25 anos depois, Liverpool presta homenagem vitoriosa?

São muitos os especialistas do desporto rei que apontam o “Desastre de Hillsborough” como o ponto de viragem do percurso do Liverpool FC. Antes do início da década de 90, os reds dominavam o futebol inglês com pulso de ferro, mas o último campeonato que conquistaram data da já longínqua época de 1989/90. Entretanto, venceram uma Taça UEFA, uma Liga dos Campeões (depois de vencerem o Milan na mítica final de Istambul, em 2005) e duas Supertaças europeias, mas, a nível interno, a “travessia no deserto” continua.

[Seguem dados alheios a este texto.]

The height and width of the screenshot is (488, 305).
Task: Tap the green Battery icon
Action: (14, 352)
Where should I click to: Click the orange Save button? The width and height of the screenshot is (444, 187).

No entanto, 2014 pode marcar o fim dessa travessia. Nos últimos 24 anos, o Liverpool nunca esteve tão perto de se sagrar campeão inglês como nesta temporada. Depois de, no fim de semana, ter vencido, por 3-2, o Manchester City, concorrente direto na luta pela Premier League, a equipa comandada por Brendan Rodgers cimentou o primeiro lugar da tabela e assumiu-se como o principal candidato ao título.

Tragédia nunca esquecida

Ao longo dos últimos 25 anos têm sido muitas as homenagens ao “Desastre de Hillsborough”. Na jornada passada da Premier League, todos os jogos começaram sete minutos depois da hora agendada, “gesto” relativo ao minuto de jogo em que ocorreu o incidente. Não é incomum ver os adeptos do Liverpool com faixas e camisolas que dizem “Justice for the 96”, algo que se prende com a justiça que querem ver feita em relação a todos que perderam a vida a 15 de abril de 1989. Estes são apenas dois exemplos entre muitas outras formas de homenagem que são prestadas regularmente.

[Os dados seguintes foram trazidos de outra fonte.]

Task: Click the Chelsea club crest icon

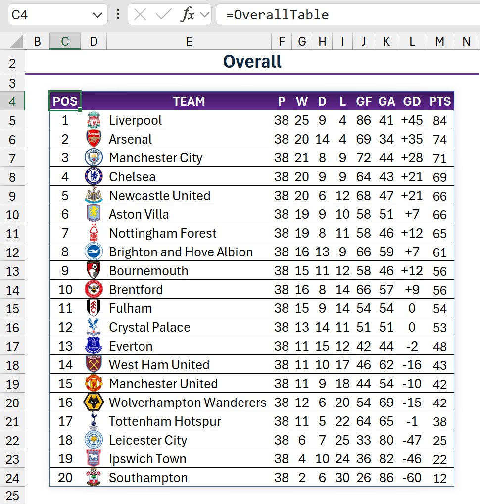Action: [94, 177]
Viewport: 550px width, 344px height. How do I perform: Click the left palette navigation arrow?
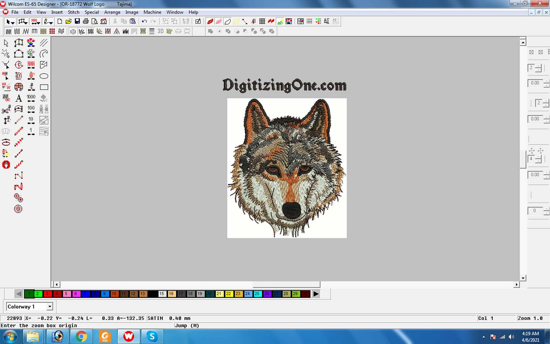coord(18,294)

A verdade é que o Liverpool conta, este ano, com um plantel que supera os de épocas anteriores em termos qualitativos. Além do capitão Steven Gerrard, a equipa de Anfield conta com o uruguaio Luis Suárez em topo de forma, assim como com um meio campo composto por jovens talentos, como Coutinho, Henderson e Sterling, que, apesar da tenra idade, já apresentam uma maturidade acima da média.

Aos olhos dos jogadores do clube, a vitória final na liga seria o melhor modo de homenagear os 96 adeptos que faleceram em Hillsborough. Gerrard já afirmou diversas vezes que “preferia conquistar a Premier ao invés da Liga dos Campeões”. O seu primo, Jon-Paul Gilhooley, foi um dos 96 que perdeu a vida em 1989 e o capitão do Liverpool não consegue pensar em melhor modo de lhe prestar homenagem do que oferecer aos adeptos o 19.º título inglês do historial red.

Depois de 1989 ter representado um abalo sem precedentes nos alicerces do Liverpool, 2014 pode ser sinónimo de ressurreição. Em Anfield, não conquistar o título seria equivalente a um “soco no estômago” de todos os afetos ao clube. A oportunidade é única e há muito aguardada, e será, quiçá, a melhor maneira simbólica de se fazer “justice for the 96”.